*** Dataset extract Section Begins ***

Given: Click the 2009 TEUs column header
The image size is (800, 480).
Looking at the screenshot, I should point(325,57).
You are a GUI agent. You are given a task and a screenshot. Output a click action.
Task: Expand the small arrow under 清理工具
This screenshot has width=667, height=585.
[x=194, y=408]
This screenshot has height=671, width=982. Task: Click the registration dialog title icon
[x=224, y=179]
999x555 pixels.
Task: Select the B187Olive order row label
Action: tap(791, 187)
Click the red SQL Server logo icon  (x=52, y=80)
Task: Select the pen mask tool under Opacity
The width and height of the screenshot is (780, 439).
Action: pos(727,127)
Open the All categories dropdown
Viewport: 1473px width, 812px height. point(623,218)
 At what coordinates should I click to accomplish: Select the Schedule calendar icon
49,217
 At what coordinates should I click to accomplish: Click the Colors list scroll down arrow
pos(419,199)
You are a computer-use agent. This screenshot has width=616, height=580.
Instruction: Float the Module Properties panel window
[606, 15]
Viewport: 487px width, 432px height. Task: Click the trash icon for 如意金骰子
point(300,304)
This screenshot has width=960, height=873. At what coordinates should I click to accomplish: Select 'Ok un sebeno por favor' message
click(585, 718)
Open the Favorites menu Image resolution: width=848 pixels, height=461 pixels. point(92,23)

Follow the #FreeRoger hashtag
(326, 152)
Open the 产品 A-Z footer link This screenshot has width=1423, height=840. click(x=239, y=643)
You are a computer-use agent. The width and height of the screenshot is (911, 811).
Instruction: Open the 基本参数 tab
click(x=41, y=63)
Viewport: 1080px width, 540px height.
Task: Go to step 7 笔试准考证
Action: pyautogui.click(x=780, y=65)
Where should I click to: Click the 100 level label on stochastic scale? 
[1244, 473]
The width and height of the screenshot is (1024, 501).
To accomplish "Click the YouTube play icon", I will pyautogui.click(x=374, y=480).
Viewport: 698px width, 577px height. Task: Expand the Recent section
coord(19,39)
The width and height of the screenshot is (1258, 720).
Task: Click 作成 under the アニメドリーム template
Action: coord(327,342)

*** Dataset extract Section Ends ***

** Task statement **
The answer should be exactly the lines from the one that contains "Instruction: Open the 基本参数 tab" through the end of the entries, both ends included, and nothing besides.

** Response to the task **
Instruction: Open the 基本参数 tab
click(x=41, y=63)
Viewport: 1080px width, 540px height.
Task: Go to step 7 笔试准考证
Action: pyautogui.click(x=780, y=65)
Where should I click to: Click the 100 level label on stochastic scale? 
[1244, 473]
The width and height of the screenshot is (1024, 501).
To accomplish "Click the YouTube play icon", I will pyautogui.click(x=374, y=480).
Viewport: 698px width, 577px height. Task: Expand the Recent section
coord(19,39)
The width and height of the screenshot is (1258, 720).
Task: Click 作成 under the アニメドリーム template
Action: coord(327,342)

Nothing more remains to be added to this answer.